EXERCISE DESCRIPTION ▸
Add 117 to every coordinate in the part that opens with the line containing "This screenshot has" and closes with the line containing "click(1444, 43)", both lines included. Write out each line of that part in full with the changed coordinates, and leave the pictures out.

AVAILABLE RECORDS ▸
________

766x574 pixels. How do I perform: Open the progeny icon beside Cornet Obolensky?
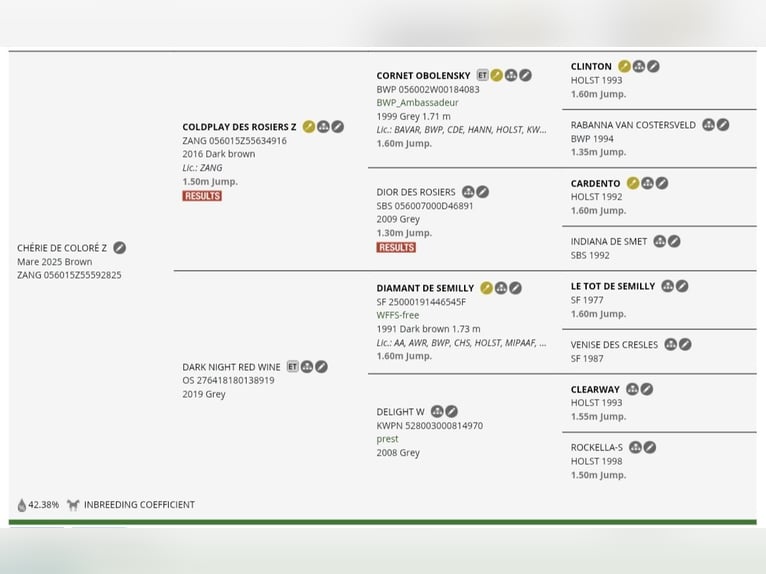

________

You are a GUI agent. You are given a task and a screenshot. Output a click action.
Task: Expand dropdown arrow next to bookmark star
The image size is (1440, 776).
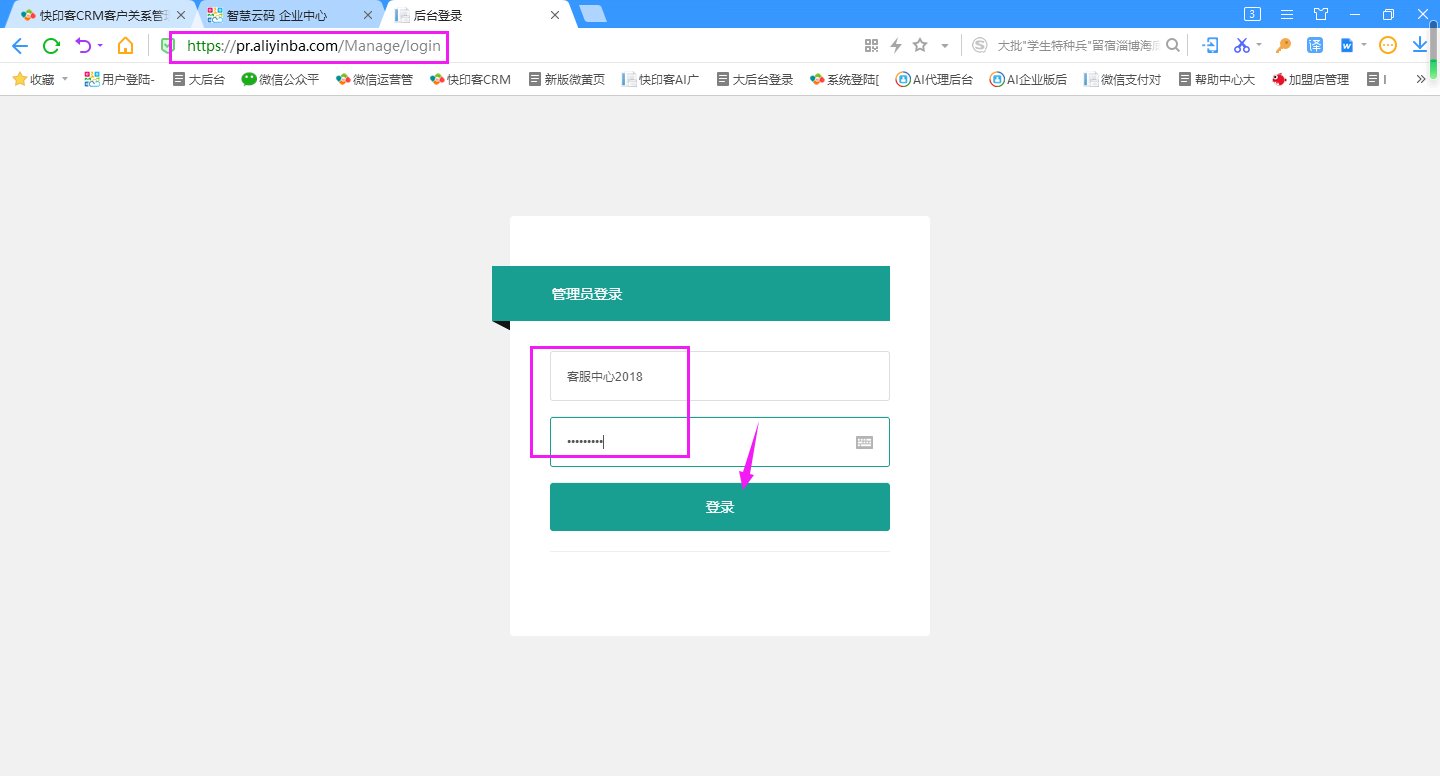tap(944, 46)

________

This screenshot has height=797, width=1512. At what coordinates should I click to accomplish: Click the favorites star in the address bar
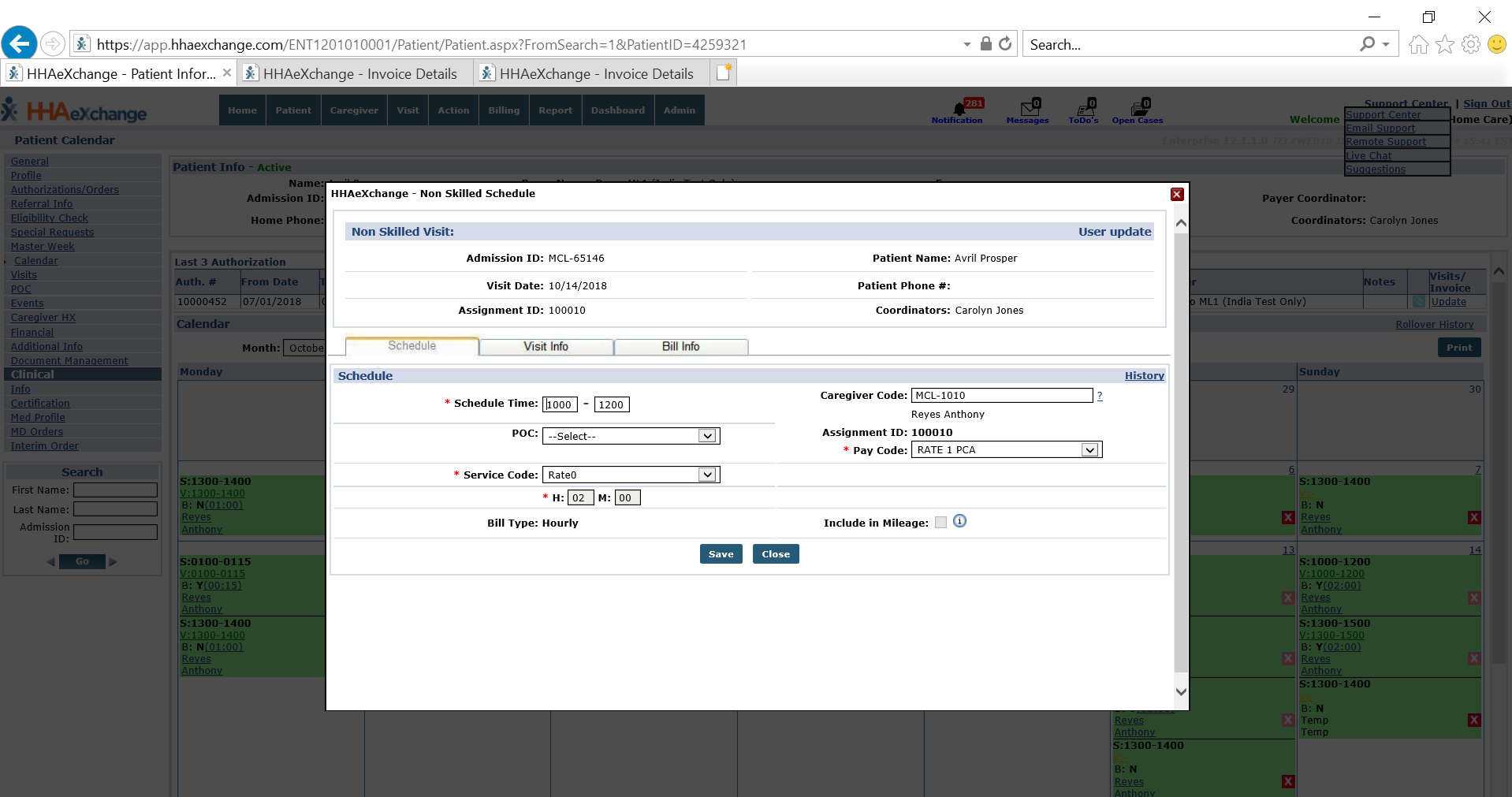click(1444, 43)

________

THE OUTPUT ▸
This screenshot has height=797, width=1512. At what coordinates should I click to accomplish: Click the favorites star in the address bar
click(1561, 160)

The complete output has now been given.